[Pixel coordinate grounding data]
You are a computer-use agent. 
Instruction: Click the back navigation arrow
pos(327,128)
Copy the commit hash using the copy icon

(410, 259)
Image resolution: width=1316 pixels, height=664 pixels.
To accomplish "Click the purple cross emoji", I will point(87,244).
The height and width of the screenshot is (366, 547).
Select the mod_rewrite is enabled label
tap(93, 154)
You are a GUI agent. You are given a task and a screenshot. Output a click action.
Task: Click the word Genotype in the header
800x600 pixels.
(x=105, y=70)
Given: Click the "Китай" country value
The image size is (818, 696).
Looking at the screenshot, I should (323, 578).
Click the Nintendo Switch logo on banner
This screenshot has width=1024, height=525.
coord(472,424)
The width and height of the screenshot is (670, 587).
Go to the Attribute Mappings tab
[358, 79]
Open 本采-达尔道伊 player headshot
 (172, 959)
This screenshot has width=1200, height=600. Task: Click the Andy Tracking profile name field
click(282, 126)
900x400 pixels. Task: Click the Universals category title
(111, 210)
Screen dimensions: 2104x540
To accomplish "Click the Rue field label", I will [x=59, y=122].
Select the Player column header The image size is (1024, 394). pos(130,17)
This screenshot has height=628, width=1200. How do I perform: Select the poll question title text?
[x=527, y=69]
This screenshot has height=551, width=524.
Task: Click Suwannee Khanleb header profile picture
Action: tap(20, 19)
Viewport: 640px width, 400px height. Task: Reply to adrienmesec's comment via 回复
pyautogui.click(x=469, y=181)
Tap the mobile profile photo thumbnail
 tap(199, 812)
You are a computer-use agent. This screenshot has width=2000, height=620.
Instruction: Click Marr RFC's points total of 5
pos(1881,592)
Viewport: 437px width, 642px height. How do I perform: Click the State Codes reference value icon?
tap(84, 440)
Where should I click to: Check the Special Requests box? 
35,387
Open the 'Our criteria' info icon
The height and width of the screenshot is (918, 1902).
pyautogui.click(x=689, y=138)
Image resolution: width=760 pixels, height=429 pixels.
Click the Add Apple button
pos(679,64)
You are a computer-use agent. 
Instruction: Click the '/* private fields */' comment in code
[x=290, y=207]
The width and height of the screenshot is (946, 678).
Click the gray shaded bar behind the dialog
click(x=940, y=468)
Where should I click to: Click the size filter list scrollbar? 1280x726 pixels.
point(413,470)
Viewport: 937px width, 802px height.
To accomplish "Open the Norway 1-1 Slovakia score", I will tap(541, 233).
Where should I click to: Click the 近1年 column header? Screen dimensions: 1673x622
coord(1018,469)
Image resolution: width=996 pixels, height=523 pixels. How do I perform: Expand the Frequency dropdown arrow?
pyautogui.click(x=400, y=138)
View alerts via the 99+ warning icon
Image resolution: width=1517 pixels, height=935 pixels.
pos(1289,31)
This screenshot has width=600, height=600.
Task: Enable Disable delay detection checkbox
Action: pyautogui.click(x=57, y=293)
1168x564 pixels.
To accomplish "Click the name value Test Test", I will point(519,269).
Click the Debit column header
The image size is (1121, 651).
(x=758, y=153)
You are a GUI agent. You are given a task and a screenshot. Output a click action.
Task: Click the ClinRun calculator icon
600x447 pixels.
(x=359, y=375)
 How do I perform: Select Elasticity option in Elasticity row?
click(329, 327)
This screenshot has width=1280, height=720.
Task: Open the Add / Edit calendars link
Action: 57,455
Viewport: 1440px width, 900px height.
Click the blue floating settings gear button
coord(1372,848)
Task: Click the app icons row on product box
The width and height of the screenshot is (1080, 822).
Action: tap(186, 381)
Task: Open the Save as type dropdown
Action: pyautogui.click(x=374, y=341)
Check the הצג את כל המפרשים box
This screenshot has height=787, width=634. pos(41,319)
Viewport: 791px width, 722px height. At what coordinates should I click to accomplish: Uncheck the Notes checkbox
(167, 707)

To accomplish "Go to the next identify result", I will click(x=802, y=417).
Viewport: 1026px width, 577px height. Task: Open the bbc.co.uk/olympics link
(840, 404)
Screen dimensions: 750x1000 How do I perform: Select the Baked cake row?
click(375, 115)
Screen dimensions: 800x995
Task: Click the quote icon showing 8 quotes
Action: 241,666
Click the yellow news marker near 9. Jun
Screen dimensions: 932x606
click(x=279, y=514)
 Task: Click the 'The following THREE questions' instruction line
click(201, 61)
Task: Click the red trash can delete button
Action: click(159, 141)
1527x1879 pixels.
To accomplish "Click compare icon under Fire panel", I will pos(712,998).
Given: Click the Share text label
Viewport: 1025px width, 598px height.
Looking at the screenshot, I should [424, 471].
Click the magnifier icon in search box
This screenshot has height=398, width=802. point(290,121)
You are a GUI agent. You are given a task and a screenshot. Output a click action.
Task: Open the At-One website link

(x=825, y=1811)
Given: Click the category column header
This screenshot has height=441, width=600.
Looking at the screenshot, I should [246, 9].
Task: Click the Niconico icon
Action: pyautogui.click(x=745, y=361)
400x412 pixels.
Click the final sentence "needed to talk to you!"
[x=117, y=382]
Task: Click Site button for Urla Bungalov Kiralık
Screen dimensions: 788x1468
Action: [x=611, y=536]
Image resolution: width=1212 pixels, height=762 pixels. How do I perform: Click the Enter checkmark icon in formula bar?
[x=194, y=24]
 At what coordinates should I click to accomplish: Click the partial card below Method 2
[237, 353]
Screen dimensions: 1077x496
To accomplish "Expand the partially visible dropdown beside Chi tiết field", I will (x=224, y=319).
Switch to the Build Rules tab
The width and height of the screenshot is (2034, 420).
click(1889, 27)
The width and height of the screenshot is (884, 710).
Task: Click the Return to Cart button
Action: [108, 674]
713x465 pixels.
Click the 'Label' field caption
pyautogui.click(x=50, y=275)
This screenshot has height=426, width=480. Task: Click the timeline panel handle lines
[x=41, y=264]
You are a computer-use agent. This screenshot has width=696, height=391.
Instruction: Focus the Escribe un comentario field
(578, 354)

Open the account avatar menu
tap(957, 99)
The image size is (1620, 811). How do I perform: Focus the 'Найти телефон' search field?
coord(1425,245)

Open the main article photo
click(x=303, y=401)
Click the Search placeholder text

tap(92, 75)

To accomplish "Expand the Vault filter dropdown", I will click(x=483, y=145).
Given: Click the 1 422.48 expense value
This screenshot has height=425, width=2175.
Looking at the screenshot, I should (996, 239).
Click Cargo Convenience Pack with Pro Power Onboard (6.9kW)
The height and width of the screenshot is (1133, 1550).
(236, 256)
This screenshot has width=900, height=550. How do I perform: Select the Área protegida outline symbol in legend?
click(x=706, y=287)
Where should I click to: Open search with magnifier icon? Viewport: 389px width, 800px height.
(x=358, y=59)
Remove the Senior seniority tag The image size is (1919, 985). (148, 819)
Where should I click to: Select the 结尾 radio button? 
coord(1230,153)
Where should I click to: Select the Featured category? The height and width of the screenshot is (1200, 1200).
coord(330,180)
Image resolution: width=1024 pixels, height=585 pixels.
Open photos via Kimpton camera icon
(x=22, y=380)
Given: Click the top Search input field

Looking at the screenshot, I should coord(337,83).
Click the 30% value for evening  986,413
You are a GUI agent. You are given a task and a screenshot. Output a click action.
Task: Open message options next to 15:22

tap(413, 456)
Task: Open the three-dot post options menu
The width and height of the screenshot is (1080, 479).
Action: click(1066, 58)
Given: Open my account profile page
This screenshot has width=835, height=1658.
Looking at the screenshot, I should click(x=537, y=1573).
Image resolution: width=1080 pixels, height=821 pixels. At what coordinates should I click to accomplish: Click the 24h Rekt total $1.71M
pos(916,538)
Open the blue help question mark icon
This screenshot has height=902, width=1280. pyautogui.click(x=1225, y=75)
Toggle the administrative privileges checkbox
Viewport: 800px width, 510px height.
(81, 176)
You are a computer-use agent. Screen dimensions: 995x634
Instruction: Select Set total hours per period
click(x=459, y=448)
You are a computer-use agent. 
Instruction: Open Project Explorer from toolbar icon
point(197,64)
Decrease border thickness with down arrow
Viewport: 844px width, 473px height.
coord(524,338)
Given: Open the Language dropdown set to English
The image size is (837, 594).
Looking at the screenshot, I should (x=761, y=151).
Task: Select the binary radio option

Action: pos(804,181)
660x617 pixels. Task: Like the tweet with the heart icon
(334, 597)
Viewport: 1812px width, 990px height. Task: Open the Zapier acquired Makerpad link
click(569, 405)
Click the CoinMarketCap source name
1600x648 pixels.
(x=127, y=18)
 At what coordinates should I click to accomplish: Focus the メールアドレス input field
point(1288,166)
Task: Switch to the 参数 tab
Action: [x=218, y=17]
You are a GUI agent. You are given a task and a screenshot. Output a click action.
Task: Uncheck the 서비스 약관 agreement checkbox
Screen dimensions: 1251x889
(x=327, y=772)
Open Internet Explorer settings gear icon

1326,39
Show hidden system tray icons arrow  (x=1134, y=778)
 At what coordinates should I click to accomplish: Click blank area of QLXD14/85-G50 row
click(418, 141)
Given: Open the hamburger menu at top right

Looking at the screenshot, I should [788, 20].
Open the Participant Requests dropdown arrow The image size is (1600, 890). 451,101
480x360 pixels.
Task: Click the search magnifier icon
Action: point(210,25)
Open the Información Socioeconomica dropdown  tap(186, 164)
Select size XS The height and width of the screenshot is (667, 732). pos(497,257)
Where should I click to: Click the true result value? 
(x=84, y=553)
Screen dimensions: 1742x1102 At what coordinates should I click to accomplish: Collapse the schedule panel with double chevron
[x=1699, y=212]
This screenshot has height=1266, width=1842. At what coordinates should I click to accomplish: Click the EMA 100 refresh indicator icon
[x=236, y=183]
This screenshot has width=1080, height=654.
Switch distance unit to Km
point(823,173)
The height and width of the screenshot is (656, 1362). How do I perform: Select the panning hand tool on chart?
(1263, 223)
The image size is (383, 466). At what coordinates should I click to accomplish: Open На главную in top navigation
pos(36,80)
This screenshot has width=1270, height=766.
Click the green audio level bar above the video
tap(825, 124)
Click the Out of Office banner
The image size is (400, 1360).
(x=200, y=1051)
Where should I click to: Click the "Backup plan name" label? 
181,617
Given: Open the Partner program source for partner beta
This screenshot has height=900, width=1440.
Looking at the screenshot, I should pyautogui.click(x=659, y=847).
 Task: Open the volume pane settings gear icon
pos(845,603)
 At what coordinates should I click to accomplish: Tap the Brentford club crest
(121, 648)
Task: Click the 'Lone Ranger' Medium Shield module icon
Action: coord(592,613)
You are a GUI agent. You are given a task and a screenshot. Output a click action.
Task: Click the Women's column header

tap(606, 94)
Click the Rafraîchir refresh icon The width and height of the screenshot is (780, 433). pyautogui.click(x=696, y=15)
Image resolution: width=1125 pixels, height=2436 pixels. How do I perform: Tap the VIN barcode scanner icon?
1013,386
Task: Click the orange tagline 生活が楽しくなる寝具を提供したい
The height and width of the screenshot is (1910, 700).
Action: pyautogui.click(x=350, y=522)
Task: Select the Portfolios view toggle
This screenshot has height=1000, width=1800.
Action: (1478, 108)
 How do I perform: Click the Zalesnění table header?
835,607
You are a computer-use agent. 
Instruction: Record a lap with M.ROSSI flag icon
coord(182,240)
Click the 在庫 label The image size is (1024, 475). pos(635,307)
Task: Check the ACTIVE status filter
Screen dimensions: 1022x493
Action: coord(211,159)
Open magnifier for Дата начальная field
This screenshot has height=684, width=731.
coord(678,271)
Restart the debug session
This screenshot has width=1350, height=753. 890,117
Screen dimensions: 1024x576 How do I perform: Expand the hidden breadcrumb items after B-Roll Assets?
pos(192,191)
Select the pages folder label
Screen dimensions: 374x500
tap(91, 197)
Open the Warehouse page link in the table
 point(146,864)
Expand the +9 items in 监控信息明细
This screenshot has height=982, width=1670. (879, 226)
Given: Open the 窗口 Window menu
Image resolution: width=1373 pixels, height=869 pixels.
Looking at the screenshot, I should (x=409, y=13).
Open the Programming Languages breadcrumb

[Task prompt] For each line in the records that holds "source", show that line as it stands.

[Completed exercise]
Click the CoinMarketCap source name
Given: Open the Partner program source for partner beta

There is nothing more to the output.